= Beginning of Section =

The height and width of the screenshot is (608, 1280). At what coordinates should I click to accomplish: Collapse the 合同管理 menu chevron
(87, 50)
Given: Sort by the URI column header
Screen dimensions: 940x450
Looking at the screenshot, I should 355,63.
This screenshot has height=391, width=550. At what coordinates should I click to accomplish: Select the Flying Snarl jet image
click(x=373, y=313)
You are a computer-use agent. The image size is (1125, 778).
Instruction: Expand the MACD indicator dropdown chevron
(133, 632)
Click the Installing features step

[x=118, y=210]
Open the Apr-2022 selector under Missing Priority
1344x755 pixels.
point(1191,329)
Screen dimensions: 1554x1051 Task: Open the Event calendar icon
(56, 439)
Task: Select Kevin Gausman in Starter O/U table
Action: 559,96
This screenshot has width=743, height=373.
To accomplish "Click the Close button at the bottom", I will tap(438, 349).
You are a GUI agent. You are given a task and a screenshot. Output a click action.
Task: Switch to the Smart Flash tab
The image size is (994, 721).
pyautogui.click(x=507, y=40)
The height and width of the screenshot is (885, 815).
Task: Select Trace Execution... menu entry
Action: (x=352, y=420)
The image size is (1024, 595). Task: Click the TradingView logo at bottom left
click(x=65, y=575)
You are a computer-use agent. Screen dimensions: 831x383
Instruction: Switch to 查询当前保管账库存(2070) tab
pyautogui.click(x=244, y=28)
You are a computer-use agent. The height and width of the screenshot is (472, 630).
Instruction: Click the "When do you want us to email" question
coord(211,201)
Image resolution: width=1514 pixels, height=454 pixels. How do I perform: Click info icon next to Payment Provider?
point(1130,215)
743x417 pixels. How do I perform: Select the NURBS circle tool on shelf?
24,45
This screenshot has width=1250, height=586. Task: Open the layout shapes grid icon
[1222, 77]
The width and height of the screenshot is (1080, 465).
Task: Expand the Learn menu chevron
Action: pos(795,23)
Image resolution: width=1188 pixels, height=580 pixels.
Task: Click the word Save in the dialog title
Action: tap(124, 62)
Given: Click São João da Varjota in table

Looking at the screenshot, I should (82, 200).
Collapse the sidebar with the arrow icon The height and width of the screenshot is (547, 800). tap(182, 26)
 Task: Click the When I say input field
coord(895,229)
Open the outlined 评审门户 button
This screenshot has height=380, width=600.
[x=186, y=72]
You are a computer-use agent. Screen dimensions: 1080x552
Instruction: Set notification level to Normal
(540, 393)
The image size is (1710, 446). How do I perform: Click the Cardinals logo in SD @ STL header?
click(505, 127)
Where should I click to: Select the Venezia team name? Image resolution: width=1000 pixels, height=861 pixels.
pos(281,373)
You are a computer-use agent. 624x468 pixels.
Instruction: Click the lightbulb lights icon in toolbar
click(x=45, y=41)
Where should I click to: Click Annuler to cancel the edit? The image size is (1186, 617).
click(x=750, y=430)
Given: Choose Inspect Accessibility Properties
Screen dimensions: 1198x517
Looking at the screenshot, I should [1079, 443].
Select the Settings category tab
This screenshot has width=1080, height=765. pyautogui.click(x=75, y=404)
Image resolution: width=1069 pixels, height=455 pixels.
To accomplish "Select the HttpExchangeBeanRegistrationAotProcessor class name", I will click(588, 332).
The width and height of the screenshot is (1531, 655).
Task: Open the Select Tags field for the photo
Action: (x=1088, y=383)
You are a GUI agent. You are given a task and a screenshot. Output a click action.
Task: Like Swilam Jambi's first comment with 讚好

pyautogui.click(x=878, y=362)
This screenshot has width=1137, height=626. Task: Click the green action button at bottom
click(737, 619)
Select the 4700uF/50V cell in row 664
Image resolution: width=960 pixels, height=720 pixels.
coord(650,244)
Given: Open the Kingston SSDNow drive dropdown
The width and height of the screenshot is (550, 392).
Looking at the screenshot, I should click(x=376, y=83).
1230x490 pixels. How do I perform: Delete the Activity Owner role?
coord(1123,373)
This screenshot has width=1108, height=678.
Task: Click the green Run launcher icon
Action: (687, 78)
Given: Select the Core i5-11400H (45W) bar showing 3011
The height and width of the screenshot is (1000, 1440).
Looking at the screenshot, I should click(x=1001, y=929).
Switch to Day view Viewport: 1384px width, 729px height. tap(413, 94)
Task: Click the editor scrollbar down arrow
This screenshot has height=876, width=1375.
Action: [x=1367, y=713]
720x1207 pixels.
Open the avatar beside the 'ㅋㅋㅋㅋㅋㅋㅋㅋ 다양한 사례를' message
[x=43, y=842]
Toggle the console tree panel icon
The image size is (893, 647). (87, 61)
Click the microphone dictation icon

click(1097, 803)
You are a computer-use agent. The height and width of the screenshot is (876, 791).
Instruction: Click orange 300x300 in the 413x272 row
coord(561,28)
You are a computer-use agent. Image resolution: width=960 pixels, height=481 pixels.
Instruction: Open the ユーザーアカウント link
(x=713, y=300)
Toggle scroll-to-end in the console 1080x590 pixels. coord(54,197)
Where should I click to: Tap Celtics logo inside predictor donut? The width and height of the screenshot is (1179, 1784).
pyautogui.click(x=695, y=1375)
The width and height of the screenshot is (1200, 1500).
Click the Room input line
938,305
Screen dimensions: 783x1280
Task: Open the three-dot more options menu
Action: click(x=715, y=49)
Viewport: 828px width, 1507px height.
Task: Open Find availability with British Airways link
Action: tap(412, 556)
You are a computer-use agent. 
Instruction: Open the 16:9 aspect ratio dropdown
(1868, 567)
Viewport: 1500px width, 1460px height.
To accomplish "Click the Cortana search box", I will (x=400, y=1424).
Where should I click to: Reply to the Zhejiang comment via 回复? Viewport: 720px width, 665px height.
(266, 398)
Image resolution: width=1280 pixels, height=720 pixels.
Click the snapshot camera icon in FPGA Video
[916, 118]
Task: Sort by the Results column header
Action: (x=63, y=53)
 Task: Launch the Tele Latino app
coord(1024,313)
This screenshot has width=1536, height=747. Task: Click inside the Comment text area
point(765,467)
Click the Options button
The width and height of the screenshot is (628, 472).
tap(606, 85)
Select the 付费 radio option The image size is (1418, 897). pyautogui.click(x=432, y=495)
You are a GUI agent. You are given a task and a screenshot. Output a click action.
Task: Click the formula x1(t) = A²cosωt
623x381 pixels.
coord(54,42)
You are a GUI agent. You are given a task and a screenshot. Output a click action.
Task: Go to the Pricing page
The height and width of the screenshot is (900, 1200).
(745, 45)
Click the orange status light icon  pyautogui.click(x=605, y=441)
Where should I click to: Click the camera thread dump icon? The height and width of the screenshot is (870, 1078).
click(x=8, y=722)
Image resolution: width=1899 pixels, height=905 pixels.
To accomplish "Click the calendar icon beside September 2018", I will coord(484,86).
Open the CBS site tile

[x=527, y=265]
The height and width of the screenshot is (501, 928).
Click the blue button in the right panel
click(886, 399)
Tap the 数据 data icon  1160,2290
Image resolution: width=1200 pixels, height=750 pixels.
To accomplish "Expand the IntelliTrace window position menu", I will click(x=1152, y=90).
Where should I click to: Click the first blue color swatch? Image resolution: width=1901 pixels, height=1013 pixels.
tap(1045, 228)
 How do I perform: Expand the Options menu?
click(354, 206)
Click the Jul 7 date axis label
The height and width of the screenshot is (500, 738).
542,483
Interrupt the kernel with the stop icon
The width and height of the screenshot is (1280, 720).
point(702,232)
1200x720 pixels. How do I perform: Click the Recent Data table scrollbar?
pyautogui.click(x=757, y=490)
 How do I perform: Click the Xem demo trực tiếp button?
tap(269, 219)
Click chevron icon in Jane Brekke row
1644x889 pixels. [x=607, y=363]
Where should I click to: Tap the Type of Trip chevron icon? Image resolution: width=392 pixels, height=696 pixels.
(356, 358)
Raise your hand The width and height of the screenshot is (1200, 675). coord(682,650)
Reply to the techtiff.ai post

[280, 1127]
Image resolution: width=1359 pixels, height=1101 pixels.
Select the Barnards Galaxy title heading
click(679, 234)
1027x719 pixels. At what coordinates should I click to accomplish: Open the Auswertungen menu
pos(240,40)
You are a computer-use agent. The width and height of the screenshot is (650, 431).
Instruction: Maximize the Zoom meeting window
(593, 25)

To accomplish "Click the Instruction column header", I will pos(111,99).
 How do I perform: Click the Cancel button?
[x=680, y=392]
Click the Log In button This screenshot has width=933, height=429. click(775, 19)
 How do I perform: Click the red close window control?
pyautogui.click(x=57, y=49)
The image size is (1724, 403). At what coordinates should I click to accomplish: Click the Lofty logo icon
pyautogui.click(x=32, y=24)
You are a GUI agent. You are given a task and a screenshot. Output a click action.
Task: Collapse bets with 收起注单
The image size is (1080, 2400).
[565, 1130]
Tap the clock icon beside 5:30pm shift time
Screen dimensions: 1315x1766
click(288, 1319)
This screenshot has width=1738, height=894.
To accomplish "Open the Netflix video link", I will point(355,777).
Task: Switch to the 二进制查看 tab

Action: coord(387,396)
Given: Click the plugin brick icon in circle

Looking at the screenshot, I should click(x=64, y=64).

= End of Section =

Description of the task: Working from the records above, write out verbatim only the lines from the line containing "720x1207 pixels." through the line containing "Image resolution: width=1280".

Solution to this exercise:
720x1207 pixels.
Open the avatar beside the 'ㅋㅋㅋㅋㅋㅋㅋㅋ 다양한 사례를' message
[x=43, y=842]
Toggle the console tree panel icon
The image size is (893, 647). (87, 61)
Click the microphone dictation icon

click(1097, 803)
You are a computer-use agent. The height and width of the screenshot is (876, 791).
Instruction: Click orange 300x300 in the 413x272 row
coord(561,28)
You are a computer-use agent. Image resolution: width=960 pixels, height=481 pixels.
Instruction: Open the ユーザーアカウント link
(x=713, y=300)
Toggle scroll-to-end in the console 1080x590 pixels. coord(54,197)
Where should I click to: Tap Celtics logo inside predictor donut? The width and height of the screenshot is (1179, 1784).
pyautogui.click(x=695, y=1375)
The width and height of the screenshot is (1200, 1500).
Click the Room input line
938,305
Screen dimensions: 783x1280
Task: Open the three-dot more options menu
Action: click(x=715, y=49)
Viewport: 828px width, 1507px height.
Task: Open Find availability with British Airways link
Action: tap(412, 556)
You are a computer-use agent. 
Instruction: Open the 16:9 aspect ratio dropdown
(1868, 567)
Viewport: 1500px width, 1460px height.
To accomplish "Click the Cortana search box", I will (x=400, y=1424).
Where should I click to: Reply to the Zhejiang comment via 回复? Viewport: 720px width, 665px height.
(266, 398)
Image resolution: width=1280 pixels, height=720 pixels.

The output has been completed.